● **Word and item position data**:
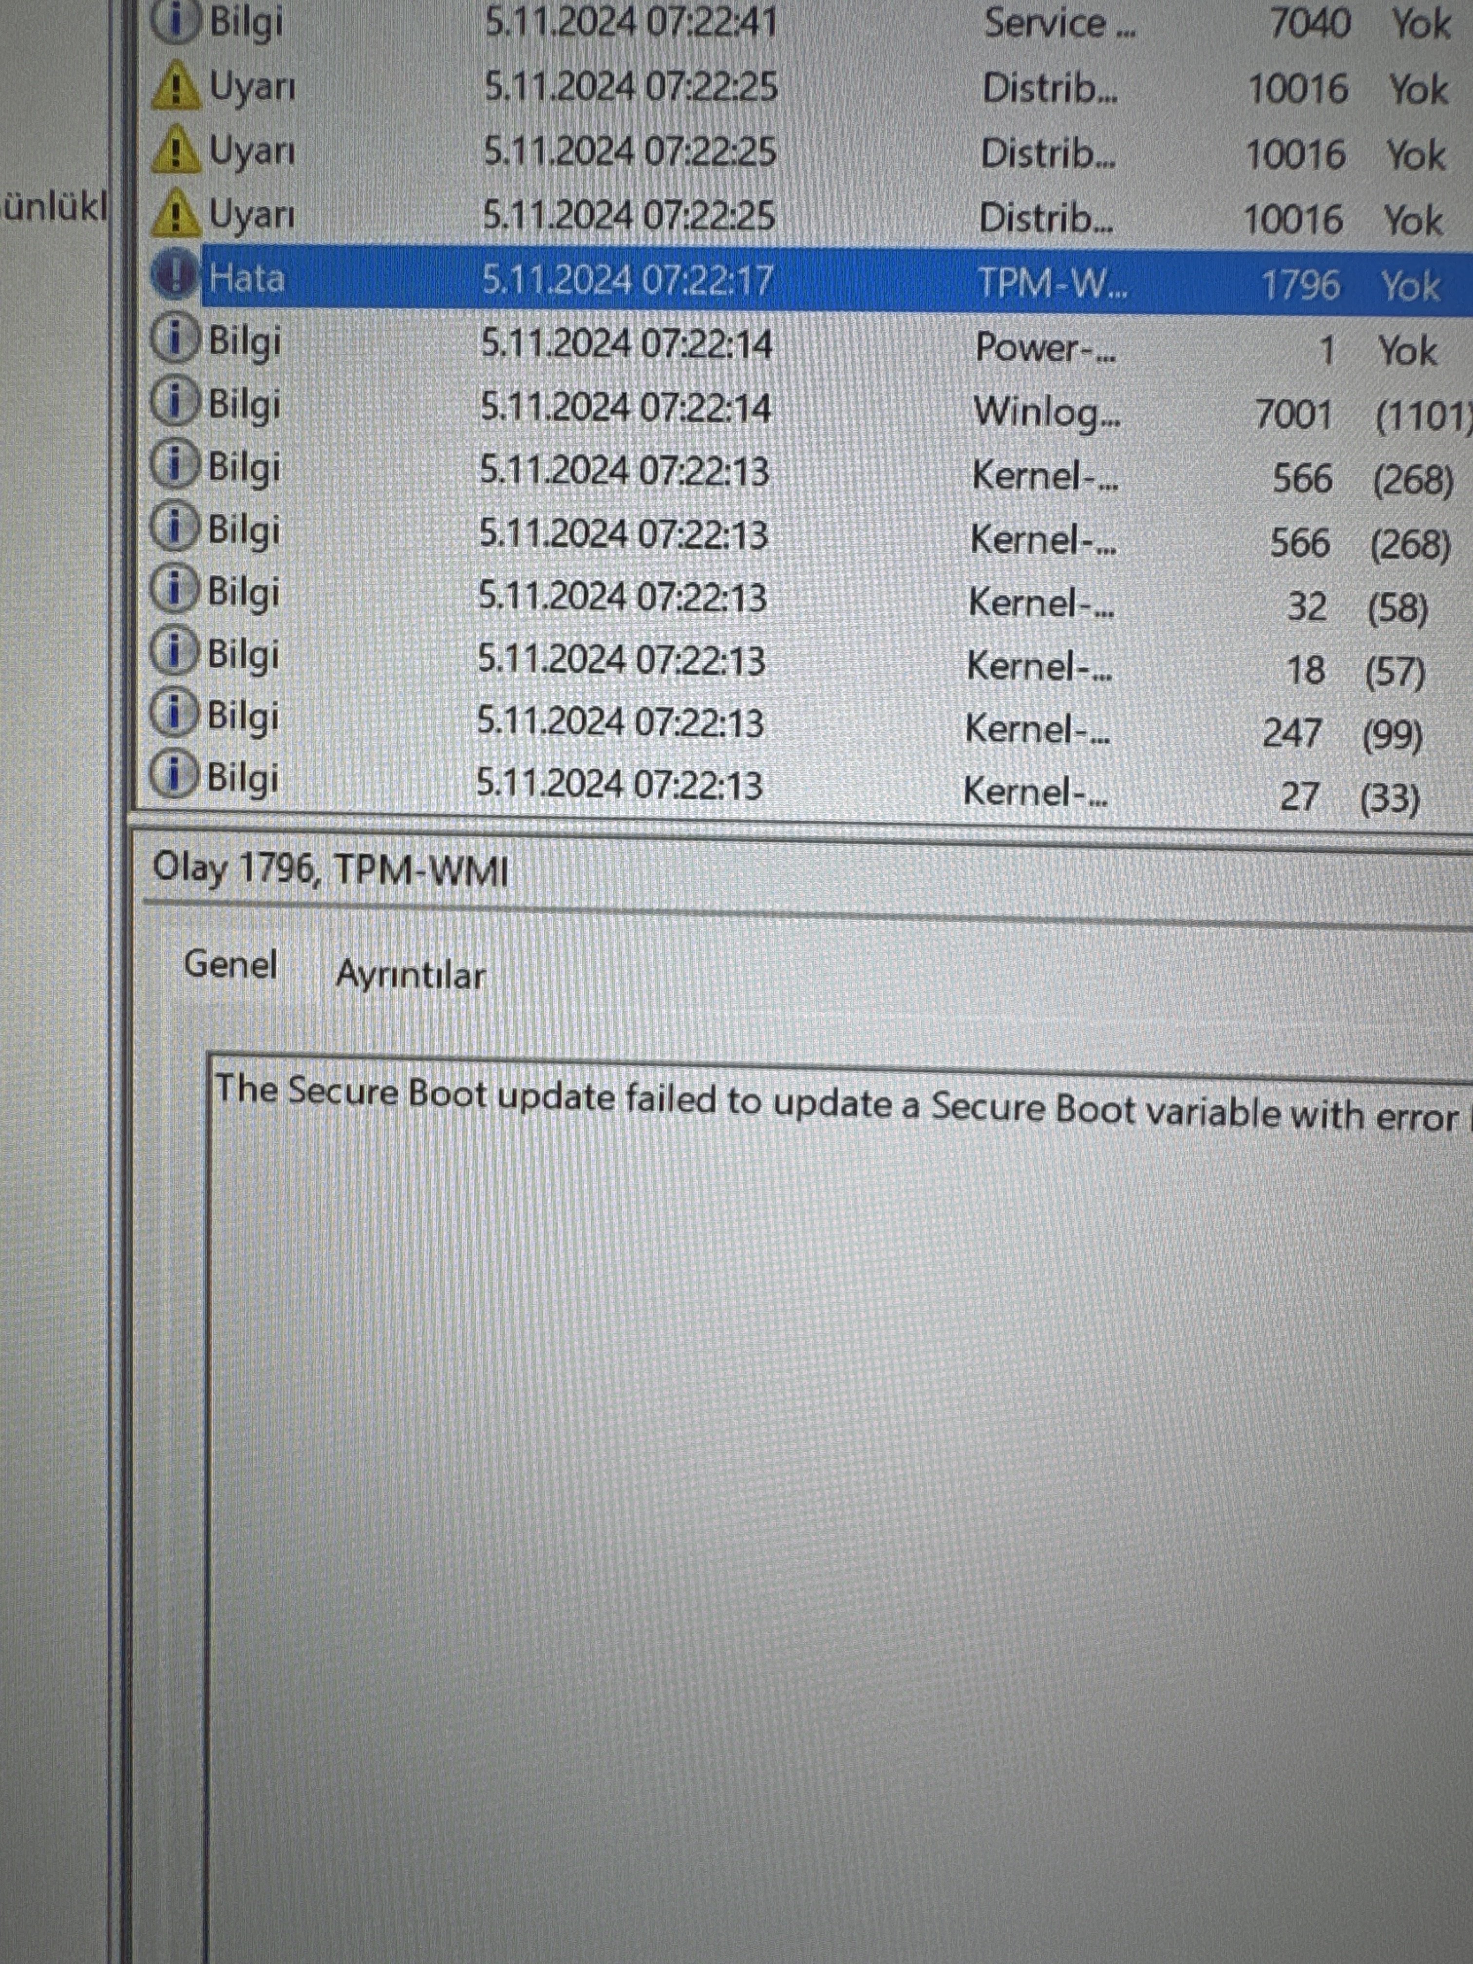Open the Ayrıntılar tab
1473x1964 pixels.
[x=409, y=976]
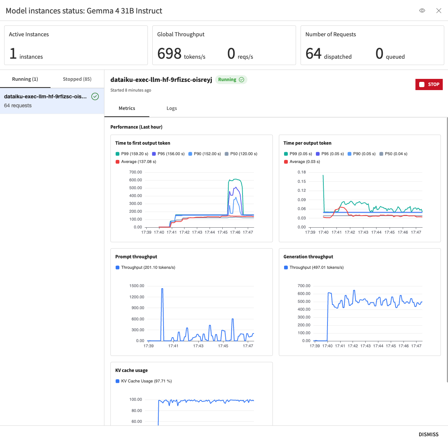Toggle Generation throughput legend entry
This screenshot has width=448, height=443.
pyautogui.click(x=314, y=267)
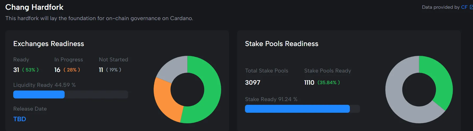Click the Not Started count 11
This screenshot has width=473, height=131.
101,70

● **Set problem**: Extract every line of the rows above verbatim, omitting the pictures from your answer.

● **The output**:
Open the Ayrıntılar tab
1473x1964 pixels.
[x=409, y=976]
Toggle Generation throughput legend entry
This screenshot has width=448, height=443.
pyautogui.click(x=314, y=267)
Click the Not Started count 11
This screenshot has width=473, height=131.
101,70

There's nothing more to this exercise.